_Record set_.
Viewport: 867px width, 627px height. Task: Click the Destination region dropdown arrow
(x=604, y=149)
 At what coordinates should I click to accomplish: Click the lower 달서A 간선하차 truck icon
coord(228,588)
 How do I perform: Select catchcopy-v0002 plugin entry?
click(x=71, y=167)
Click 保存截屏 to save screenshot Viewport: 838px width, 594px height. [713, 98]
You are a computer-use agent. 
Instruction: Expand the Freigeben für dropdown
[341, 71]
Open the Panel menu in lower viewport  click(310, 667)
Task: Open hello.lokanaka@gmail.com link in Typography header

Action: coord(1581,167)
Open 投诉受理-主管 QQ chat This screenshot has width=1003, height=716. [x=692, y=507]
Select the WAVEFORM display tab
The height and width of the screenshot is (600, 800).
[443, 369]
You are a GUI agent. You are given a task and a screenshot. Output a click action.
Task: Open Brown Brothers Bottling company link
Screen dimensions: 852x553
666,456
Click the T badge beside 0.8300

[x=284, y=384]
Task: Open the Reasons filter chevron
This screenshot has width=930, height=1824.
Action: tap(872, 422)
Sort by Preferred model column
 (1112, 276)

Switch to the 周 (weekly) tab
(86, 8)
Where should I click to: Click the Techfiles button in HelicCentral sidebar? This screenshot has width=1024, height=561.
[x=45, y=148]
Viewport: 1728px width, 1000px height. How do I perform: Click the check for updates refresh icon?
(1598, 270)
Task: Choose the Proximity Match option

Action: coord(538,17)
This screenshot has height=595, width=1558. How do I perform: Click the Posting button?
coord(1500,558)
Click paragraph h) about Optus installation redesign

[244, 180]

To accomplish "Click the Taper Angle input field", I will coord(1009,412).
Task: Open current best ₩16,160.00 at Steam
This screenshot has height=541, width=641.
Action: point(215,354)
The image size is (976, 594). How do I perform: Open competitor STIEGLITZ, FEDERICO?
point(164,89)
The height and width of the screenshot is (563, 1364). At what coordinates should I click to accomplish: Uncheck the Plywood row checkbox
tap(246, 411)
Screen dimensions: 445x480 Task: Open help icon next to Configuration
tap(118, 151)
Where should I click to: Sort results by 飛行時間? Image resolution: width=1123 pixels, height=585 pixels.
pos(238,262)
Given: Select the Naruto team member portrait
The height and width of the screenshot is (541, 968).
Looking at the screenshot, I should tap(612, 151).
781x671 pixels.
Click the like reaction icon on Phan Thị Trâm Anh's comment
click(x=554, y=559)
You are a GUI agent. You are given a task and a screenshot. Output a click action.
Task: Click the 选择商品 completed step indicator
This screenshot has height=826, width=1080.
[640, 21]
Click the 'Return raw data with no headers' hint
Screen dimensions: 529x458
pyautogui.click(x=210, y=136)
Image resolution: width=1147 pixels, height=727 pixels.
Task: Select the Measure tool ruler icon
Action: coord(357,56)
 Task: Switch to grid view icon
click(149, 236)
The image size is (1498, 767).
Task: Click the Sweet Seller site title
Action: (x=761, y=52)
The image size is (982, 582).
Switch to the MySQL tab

_Work order_.
The full set of records is to be written out once more, word for word.

_Completed exercise_.
Viewport: 867px width, 627px height. Task: Click the Destination region dropdown arrow
(x=604, y=149)
 At what coordinates should I click to accomplish: Click the lower 달서A 간선하차 truck icon
coord(228,588)
 How do I perform: Select catchcopy-v0002 plugin entry?
click(x=71, y=167)
Click 保存截屏 to save screenshot Viewport: 838px width, 594px height. [713, 98]
You are a computer-use agent. 
Instruction: Expand the Freigeben für dropdown
[341, 71]
Open the Panel menu in lower viewport  click(310, 667)
Task: Open hello.lokanaka@gmail.com link in Typography header

Action: coord(1581,167)
Open 投诉受理-主管 QQ chat This screenshot has width=1003, height=716. [x=692, y=507]
Select the WAVEFORM display tab
The height and width of the screenshot is (600, 800).
[443, 369]
You are a GUI agent. You are given a task and a screenshot. Output a click action.
Task: Open Brown Brothers Bottling company link
Screen dimensions: 852x553
666,456
Click the T badge beside 0.8300

[x=284, y=384]
Task: Open the Reasons filter chevron
This screenshot has width=930, height=1824.
Action: tap(872, 422)
Sort by Preferred model column
 (1112, 276)

Switch to the 周 (weekly) tab
(86, 8)
Where should I click to: Click the Techfiles button in HelicCentral sidebar? This screenshot has width=1024, height=561.
[x=45, y=148]
Viewport: 1728px width, 1000px height. How do I perform: Click the check for updates refresh icon?
(1598, 270)
Task: Choose the Proximity Match option

Action: coord(538,17)
This screenshot has height=595, width=1558. How do I perform: Click the Posting button?
coord(1500,558)
Click paragraph h) about Optus installation redesign

[244, 180]

To accomplish "Click the Taper Angle input field", I will coord(1009,412).
Task: Open current best ₩16,160.00 at Steam
This screenshot has height=541, width=641.
Action: point(215,354)
The image size is (976, 594). How do I perform: Open competitor STIEGLITZ, FEDERICO?
point(164,89)
The height and width of the screenshot is (563, 1364). At what coordinates should I click to accomplish: Uncheck the Plywood row checkbox
tap(246, 411)
Screen dimensions: 445x480 Task: Open help icon next to Configuration
tap(118, 151)
Where should I click to: Sort results by 飛行時間? Image resolution: width=1123 pixels, height=585 pixels.
pos(238,262)
Given: Select the Naruto team member portrait
The height and width of the screenshot is (541, 968).
Looking at the screenshot, I should tap(612, 151).
781x671 pixels.
Click the like reaction icon on Phan Thị Trâm Anh's comment
click(x=554, y=559)
You are a GUI agent. You are given a task and a screenshot. Output a click action.
Task: Click the 选择商品 completed step indicator
This screenshot has height=826, width=1080.
[640, 21]
Click the 'Return raw data with no headers' hint
Screen dimensions: 529x458
pyautogui.click(x=210, y=136)
Image resolution: width=1147 pixels, height=727 pixels.
Task: Select the Measure tool ruler icon
Action: coord(357,56)
 Task: Switch to grid view icon
click(149, 236)
The image size is (1498, 767).
Task: Click the Sweet Seller site title
Action: (x=761, y=52)
The image size is (982, 582).
Switch to the MySQL tab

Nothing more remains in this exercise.